At the ‘1st Kapihan at Balitaan’ Media Forum
Baldoz says ‘soft-skills are just as important as technical expertise’

“Hard skills, or technical skills, have little value if you have poor soft skills. While it is true that the talent and abilities you bring to the workplace mean everything for being offered a position, your attitude will define who you are and how your employers decide whether or not you are worthy of keeping the job.”

This is the message of Labor and Employment Secretary Rosalinda Dimapilis-Baldoz at the “1st DOLE Kapihan at Balitaan: A Media Forum,” held at the Sulo Riviera Hotel in Quezon City last week.

“Soft skills, as opposed to hard skills, tend to center on the ability to work with other people. These refer to abilities in communication, enthusiasm and attitude, teamwork, problem-solving and critical thinking, and professionalism,” Baldoz said, adding:

“It is just as important in helping a jobseeker land a job. In a competitive job market where there are many candidates with similar hard skills, an applicant with exemplary soft skills will stand out.”

Joining Baldoz in advocating soft-skills are Dominique Rubia-Tutay, DOLE-Bureau of Local Employment Director; Alfredo Lim, Hotel and Restaurant Association of the Philippines (HRAP) Director; Alfredo Hernandez,  IT and Business Process Association of the Philippines (IT-BPAP) Education Lead and Talent Development; and Ryan Sebastian, Department of Tourism (DOT) Project Officer.

According to the 2011-2012 BLES Integrated Survey (BITS) on hard-to-fill job vacancies, unemployment and underemployment among youth continues to be a problem in the Philippines despite the substantial number of jobs available. In fact, a total of 15,667, or 59.7 percent, of the 26,253 were actively recruiting job applicants between January 2011 and June 2012.

The survey also revealed that the total number of job openings stood at 619,580. Of these vacancies, a total of 149,226, or 24.1 percent are hard-to-fill; and more than one-third, or 35.8 percent, cited the shortage of applicants with the right competencies as the biggest recruitment challenge.

This was followed by too few applicants applying for the job at 20.3 percent; lack of years of experience in the job (17.5%); applicants’ expectation of high salary (15.2%); lack of professional license/skills certification (3.8%); competition from overseas employment (3.2%); and issues on work location or work schedule problems (1.6%).

“From these observations, we can conclude that the main reason behind the difficulty in filling-up these vacancies is the job readiness of a jobseeker,” Baldoz said.

“This is not a bad thing. We are looking at it as opportunities for us to help jobseekers and new entrants to the workforce improve their chances of being hired and employed by equipping them with relevant skills, valuable work experience, and proper work attitude through the various training and bridging-employment programs offered by the DOLE,” she added.
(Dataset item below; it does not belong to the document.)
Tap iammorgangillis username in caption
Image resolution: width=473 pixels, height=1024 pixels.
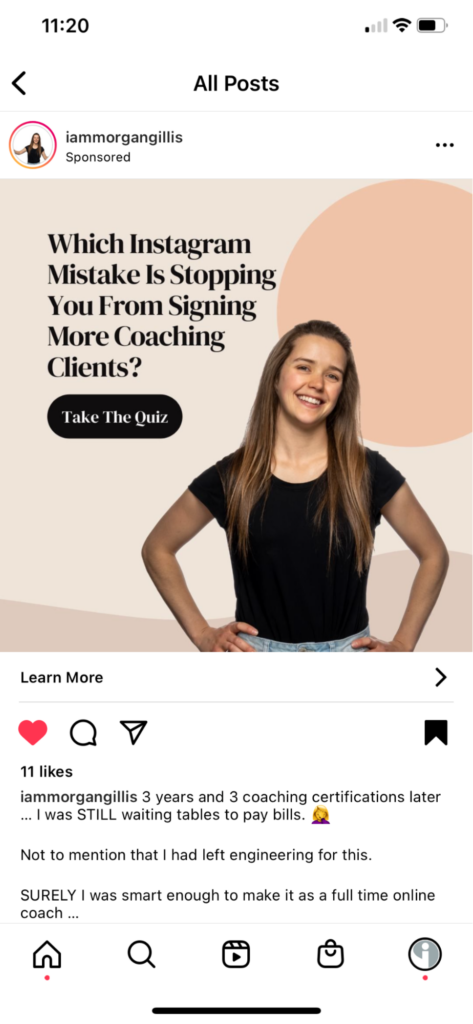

The labor and employment chief shared that the jobseekers can acquire these employable skills through institution-based training or through TESD programs offered by public or private institutions, schools or training centers.
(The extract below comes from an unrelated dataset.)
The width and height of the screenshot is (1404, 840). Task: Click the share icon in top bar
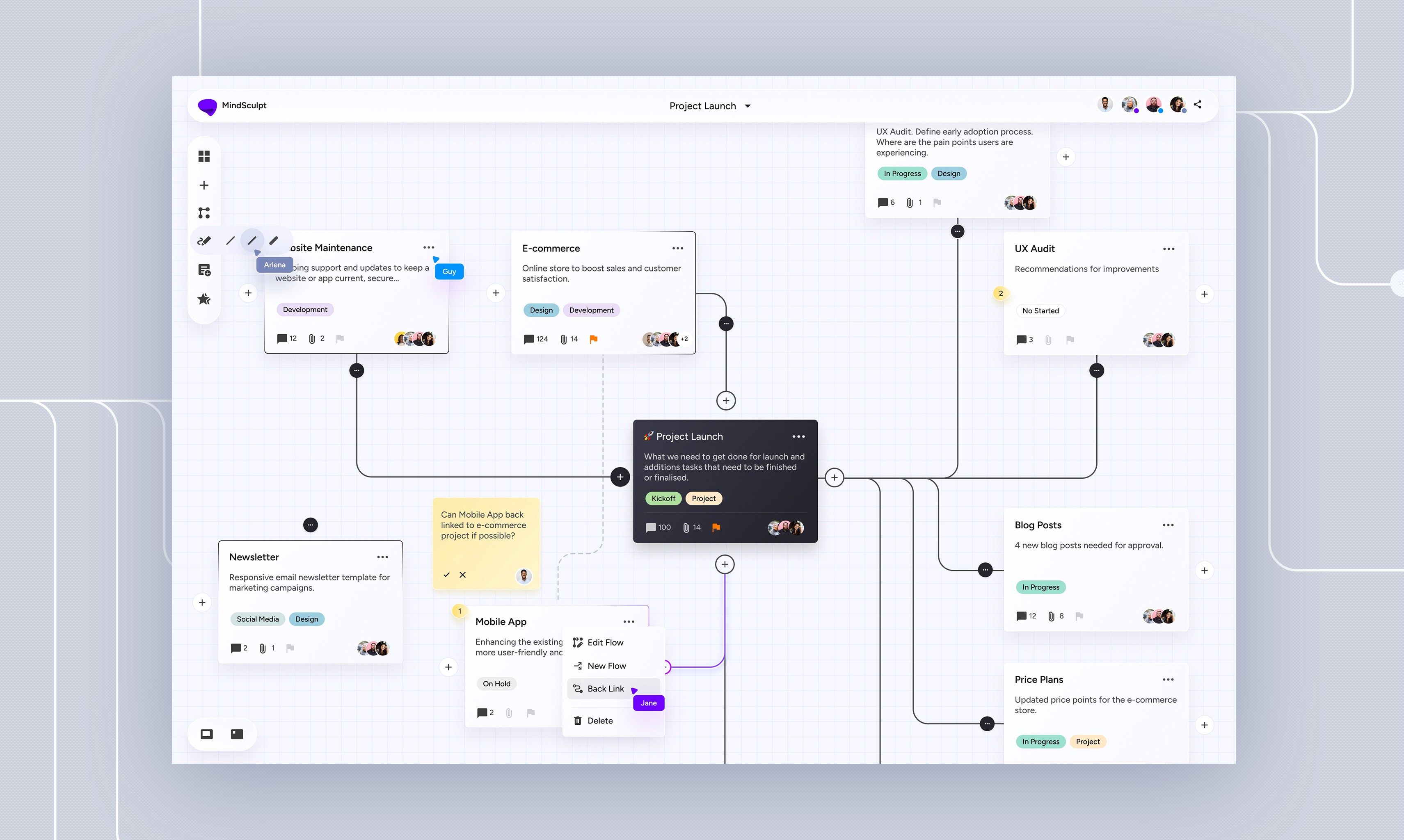click(1198, 104)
Among the many ways the youth may improve their employability is by strengthening their Labor Market Information (LMI) know-how. The BLE has developed client specific labor market Information, education and communication materials and has conducted advocacy activities to provide accurate signals on jobs and skills in demand and shortages.

“The 1st DOLE Kapihan and Balitaan: A Media Forum,” Baldoz said, “is also one of the innovative ways to reach our target audiences. With the help of our media friends, the Department can promote and advocate available employment facilitation services for clients.”
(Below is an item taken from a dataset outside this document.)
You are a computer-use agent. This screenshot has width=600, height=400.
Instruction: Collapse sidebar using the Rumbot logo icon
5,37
The Kapihan and Balitaan Forum is conducted in a conference setting every three months. The first series of session will revolve around the findings of the JobsFit LMI Report 2013-2020 which includes the list of key and emerging industries and their corresponding in-demand and hard-to-fill occupations.

“Employment and jobs mismatch issues can be managed with sustained pro-activity from the government and support of the public. We are confident that by working together, inclusive economic growth and sustainable development can be fast achieved,” Baldoz finally said.